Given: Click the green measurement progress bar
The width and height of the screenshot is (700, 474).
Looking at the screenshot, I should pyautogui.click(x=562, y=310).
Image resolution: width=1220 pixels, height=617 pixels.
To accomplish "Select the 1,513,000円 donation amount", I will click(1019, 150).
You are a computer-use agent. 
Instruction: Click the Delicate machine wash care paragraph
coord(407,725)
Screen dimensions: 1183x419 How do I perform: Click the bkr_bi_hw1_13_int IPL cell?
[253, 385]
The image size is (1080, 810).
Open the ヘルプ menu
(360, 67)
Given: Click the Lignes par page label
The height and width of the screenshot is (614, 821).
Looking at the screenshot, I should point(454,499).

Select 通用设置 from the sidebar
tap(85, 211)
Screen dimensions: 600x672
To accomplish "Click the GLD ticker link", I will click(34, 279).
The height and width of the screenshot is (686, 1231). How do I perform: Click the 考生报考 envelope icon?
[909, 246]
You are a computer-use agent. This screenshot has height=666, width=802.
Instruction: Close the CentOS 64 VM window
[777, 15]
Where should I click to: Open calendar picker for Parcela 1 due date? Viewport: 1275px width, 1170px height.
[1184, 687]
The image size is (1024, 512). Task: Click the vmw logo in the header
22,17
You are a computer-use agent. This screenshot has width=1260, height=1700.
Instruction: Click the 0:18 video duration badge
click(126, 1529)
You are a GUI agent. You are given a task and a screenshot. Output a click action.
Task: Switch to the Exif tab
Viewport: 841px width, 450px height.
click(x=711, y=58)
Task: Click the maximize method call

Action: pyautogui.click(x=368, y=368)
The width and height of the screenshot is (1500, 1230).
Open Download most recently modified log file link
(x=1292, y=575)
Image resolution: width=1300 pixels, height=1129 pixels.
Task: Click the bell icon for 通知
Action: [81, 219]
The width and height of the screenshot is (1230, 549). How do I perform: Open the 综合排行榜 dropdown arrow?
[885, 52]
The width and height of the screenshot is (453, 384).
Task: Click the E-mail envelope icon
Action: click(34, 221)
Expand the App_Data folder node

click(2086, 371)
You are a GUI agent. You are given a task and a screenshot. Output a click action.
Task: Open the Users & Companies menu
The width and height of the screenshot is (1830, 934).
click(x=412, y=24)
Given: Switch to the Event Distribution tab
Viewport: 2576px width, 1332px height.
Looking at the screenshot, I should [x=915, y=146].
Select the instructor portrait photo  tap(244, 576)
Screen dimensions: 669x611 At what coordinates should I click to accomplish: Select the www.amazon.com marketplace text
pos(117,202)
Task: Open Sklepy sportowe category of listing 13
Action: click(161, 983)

════════

**Written problem**. Swap "dropdown arrow" for "drop-down arrow" in the lines of the records above, starting with the line that contains "The width and height of the screenshot is (1230, 549)." and going on through the line that contains "click(2086, 371)". Give only those lines, with everything else in them unchanged.

**Solution**.
The width and height of the screenshot is (1230, 549). How do I perform: Open the 综合排行榜 drop-down arrow?
[885, 52]
The width and height of the screenshot is (453, 384).
Task: Click the E-mail envelope icon
Action: click(34, 221)
Expand the App_Data folder node

click(2086, 371)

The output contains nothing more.